The first would be to ask what the heck they were doing waking me up to ask such a daft question at that time of the night?

The last time I was drinking that late I was in nappies. And I don’t mean at a fancy dress party.

But since the introduction of 24-hour drinking in 2005, premises have had the right to serve alcohol round the clock. Now Gordon Brown’s giving councils the power to stop that.

So should such licences be banned in Bournemouth? The problem, of course, isn’t simply about alcohol or hours. It’s the drinking of bucketloads, the aggressiveness and vulnerability of drunks, the mess they leave behind and the damage to their livers.

The first people to ask about whether 24-hour drinking should stay or go are the front liners – the bouncers, bar staff, taxi drivers, street cleaners, plus, importantly, the police whose numbers are stretched by long opening hours.

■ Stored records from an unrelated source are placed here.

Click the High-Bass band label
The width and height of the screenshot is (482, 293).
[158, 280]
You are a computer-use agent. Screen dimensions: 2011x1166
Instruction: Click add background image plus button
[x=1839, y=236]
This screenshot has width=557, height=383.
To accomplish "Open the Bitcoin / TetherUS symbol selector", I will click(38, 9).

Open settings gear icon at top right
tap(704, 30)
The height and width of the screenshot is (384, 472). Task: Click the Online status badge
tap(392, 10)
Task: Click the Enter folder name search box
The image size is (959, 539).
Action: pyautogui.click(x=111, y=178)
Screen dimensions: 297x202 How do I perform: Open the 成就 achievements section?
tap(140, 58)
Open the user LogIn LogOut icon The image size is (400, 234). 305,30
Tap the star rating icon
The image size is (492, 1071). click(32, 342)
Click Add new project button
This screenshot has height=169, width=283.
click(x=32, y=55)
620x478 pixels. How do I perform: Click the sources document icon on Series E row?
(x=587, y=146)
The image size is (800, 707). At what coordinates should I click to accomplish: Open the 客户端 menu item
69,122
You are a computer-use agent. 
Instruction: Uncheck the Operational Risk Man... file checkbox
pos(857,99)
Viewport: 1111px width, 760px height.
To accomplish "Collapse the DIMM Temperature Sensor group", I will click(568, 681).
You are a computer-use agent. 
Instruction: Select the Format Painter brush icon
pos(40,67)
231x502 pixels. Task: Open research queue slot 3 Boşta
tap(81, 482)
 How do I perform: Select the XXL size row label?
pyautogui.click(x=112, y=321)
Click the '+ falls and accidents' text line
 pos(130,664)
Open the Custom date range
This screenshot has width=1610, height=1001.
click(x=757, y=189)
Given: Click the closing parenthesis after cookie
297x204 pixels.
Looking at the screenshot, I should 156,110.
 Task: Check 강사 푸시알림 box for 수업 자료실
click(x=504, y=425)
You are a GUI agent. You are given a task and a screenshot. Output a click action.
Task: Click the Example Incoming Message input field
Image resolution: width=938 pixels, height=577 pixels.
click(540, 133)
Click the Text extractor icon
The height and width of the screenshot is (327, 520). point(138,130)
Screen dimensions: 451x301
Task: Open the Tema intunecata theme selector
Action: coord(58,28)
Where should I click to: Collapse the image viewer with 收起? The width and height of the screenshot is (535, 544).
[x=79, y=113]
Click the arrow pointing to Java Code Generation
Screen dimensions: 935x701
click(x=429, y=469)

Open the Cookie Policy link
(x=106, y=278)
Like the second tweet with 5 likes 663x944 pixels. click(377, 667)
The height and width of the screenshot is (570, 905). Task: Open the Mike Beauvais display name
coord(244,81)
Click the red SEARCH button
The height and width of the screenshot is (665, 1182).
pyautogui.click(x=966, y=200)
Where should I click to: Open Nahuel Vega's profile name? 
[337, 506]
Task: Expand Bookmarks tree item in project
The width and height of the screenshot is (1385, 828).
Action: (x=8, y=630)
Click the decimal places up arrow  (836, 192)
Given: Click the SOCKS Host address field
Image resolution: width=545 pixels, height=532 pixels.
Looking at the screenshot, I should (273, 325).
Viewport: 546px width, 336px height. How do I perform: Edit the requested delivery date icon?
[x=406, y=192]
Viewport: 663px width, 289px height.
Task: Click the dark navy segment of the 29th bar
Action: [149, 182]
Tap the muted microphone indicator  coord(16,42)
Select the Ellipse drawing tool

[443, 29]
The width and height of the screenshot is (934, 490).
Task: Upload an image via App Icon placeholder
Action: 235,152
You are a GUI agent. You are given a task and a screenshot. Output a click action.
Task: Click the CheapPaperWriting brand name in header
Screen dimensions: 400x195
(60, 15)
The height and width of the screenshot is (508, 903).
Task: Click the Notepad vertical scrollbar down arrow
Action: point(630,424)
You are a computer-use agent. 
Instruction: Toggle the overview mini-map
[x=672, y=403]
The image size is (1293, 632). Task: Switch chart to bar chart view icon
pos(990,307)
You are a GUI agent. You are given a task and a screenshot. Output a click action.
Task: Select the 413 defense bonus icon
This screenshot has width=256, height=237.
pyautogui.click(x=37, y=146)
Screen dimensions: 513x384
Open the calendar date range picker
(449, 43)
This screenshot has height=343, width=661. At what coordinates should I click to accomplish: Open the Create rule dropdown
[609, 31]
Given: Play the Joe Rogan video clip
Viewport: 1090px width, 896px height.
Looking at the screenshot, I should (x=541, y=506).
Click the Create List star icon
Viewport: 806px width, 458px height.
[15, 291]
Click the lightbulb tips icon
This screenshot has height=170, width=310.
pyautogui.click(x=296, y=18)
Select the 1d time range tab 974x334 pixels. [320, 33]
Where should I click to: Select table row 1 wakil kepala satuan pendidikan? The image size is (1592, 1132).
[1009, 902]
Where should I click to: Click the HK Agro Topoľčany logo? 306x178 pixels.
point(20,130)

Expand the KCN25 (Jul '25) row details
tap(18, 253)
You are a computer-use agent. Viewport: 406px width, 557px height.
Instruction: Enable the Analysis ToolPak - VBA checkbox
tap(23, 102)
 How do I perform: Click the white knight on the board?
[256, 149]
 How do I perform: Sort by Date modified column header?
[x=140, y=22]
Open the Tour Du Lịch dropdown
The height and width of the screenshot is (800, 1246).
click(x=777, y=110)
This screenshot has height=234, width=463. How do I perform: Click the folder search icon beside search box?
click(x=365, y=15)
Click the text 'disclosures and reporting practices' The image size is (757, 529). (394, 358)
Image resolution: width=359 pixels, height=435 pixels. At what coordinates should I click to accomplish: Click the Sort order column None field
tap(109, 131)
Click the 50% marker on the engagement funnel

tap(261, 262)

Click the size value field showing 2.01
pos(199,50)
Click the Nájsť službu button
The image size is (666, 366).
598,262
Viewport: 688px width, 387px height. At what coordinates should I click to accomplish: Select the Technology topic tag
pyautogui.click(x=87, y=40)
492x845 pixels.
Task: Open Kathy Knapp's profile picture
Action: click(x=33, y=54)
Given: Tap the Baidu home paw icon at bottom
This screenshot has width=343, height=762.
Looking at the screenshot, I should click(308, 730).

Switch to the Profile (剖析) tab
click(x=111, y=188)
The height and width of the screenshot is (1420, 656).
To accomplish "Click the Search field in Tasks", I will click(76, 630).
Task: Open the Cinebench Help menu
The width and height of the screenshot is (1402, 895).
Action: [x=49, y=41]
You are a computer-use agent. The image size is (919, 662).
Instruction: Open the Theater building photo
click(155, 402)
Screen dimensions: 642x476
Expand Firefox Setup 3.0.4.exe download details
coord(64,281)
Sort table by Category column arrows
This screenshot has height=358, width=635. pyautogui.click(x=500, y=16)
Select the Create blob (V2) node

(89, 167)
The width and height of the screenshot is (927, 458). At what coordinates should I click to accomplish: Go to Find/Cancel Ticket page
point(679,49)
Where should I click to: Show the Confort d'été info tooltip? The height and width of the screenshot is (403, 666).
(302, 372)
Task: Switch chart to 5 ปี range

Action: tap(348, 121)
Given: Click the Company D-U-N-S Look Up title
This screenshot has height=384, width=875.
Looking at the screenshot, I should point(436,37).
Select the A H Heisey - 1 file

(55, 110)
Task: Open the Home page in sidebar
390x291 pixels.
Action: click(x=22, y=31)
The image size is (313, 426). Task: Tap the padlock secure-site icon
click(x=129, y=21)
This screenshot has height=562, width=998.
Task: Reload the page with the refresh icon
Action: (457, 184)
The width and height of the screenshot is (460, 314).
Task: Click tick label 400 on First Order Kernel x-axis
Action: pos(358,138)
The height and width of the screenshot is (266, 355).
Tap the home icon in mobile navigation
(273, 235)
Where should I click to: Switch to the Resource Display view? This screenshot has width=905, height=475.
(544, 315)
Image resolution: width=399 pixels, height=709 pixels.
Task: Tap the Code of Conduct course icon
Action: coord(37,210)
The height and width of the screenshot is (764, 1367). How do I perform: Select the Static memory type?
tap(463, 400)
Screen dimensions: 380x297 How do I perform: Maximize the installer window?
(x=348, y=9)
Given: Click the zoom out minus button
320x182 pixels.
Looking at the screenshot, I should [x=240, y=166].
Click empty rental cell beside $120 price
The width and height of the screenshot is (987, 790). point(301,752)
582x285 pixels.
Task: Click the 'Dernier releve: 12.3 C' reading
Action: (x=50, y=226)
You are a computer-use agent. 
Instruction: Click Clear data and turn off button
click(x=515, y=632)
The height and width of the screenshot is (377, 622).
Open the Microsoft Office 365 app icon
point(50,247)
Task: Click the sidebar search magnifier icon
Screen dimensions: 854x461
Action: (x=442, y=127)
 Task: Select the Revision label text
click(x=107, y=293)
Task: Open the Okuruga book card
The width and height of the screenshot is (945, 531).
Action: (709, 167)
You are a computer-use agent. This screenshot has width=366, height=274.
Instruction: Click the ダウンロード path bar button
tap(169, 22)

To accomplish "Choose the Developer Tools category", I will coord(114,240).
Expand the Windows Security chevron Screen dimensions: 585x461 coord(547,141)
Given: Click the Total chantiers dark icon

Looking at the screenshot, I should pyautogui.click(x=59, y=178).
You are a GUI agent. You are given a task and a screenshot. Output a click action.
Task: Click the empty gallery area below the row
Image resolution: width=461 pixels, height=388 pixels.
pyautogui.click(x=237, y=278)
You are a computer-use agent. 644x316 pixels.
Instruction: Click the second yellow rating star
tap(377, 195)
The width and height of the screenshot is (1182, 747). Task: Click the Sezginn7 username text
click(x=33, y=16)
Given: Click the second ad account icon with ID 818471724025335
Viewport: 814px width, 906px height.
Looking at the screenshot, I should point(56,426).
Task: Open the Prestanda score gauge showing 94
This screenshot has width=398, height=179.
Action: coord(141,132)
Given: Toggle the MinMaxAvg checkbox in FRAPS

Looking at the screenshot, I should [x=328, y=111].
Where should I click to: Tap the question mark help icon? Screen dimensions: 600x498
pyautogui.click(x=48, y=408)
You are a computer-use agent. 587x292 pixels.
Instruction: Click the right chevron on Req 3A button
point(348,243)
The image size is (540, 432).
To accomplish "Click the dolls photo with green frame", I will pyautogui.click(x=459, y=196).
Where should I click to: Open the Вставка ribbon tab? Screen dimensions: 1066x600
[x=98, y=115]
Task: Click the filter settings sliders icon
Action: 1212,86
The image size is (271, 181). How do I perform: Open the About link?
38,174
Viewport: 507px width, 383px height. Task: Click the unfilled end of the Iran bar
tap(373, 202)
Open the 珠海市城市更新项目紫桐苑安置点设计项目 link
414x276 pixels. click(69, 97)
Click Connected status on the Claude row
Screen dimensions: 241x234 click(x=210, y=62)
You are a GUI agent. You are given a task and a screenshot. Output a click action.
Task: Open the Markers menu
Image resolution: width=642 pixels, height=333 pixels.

And, of course, the A&E staff at our hospitals.

The truth, I suspect, is that the availability of cheap drink in supermarkets plays a far bigger role in the problems of late-night drunkenness today. Don’t many young people get tanked up at home, then go out late, spending but a pittance in the bars?

Drink in moderation is not a problem and we should remember, too, that young people having fun is a good thing not bad.

Oh and what would be my second answer if someone asked me if I fancied a drink at 4am?

Of course I would! Ovaltine would be lovely.